Microsurgical targeted denervation of the spermatic cord (MDSC) is a minimally invasive surgical option for the management of CGSCP after conservative treatments have failed [2, 19]. An animal study to evaluate the effectiveness of the MDSC procedure showed a significant decrease in median number of nerve fibers remaining around the vas deferens after MDSC procedure, compared to sham (MDSC = 3.5 nerves, sham = 15.5 nerves, p = 0.003) [20]. In this procedure (described in detail below), we target tissue in or around the spermatic cord that carries high-density nerve fibers that contribute to chronic pain. Within these nerve fiber s, there are significant anatomic and pathologic differences (Wallerian degeneration) compared to controls (Fig. 26.4) [3, 13]. Targeting these specific areas leads to the preservation of a significant portion of the spermatic cord and potentially fewer complications.

We published our most updated results of the 546 robotic targeted MDSC (RTMDSC) procedures for chronic groin pain [21]. On the last review of our data our total has increased to over 620 patients. Mean preoperative duration of orchialgia in our patients is 2.4 years.The median robotic operative duration was 20 min (range, 10–150 min). Using the externally validated pain assessment tool PIQ-6, we assessed preoperative and postoperative pain. At 6 months there was a 71 % significant reduction in pain and 72 % significant reduction at 1 year. Using the visual analog pain scale, there was an 85 % significant reduction in pain (63 % complete resolution and 22 % greater than 50 %). Complications were limited to one testicular ischemia, two testicular artery injuries (repaired intra-op with no long-term sequelae), one vasal injury (repaired intra-op with no long-term sequelae), 11 hematomas, three seromas, and five wound infections.

There are several advantages to using the robotic platform, which includes improved visualization, decreased tremor, and less dependence on a surgical assistant. Robotic-assisted MDSC seems safe and feasible, and the outcomes appear promising for durable relief.

A 1–2 cm transverse subinguinal incision is made. The incision is carried down until the spermatic cord is reached. The spermatic cord is brought up to the surface. Posterior medial and lateral dissection and cauterization are performed to ligate branches of the ilioinguinal and genitofemoral nerves in this area.

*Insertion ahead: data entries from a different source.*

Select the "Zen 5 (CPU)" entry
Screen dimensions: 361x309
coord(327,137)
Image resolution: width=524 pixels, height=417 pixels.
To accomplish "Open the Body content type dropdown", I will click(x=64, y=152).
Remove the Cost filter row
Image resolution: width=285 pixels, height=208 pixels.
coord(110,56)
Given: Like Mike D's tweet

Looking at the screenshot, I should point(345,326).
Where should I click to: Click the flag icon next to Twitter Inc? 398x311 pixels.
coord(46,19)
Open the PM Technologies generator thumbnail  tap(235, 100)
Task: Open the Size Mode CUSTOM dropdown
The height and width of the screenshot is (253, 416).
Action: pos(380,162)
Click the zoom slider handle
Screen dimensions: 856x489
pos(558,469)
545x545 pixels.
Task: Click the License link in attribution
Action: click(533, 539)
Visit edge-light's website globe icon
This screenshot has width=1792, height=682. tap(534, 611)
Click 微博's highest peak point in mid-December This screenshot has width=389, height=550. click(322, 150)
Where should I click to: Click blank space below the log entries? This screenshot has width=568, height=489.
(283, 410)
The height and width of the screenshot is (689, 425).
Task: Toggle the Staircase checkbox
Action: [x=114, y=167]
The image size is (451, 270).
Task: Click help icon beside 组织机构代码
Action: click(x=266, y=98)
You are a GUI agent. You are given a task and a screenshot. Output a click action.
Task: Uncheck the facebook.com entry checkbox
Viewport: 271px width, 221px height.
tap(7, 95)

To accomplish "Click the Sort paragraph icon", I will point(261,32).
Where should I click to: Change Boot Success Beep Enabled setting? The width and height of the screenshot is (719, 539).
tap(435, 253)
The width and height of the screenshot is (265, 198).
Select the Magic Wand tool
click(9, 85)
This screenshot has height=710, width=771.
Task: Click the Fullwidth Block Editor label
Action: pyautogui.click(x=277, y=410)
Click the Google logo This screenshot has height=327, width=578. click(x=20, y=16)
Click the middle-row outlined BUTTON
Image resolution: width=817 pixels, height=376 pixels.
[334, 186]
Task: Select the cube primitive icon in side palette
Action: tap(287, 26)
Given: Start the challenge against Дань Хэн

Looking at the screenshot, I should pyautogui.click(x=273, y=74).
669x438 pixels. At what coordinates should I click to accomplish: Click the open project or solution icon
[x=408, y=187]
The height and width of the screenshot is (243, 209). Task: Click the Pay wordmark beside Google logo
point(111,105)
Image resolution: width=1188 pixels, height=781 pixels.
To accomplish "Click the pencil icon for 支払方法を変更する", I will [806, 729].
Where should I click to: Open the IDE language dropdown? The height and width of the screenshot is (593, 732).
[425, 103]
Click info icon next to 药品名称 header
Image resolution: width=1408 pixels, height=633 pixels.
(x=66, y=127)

The robot is positioned over the patient. A 0° camera lens is utilized. The right, left, and the fourth robot arms are loaded with Black Diamond microforceps, Maryland bipolar grasper, and monopolar curved scissors, respectively (Fig. 26.5) [3]. If a flexible CO₂ laser fiber is used for dissection, then the fourth arm is replaced with a Black Diamond microforceps to hold the flexguide laser holder (Fig. 26.6) [3].

The anterior cremasteric muscle is divided. The presence of a testicular artery is confirmed with real-time intraoperative micro-Doppler (Vascular Technology Inc, Nashua, NH). The posterior cremasteric fibers and posterior fat component are ablated. The vas is isolated, and generally the artery and vein to the vas are dissected away from the vas. The perivasal tissue is now ablated. Hydrodissection of the perivasal tissue is now performed (Fig. 26.7) [3], using the ERBEJET 2 hydrodissector (ERBE Inc., Atlanta, GA) to ablate residual nerve fibers.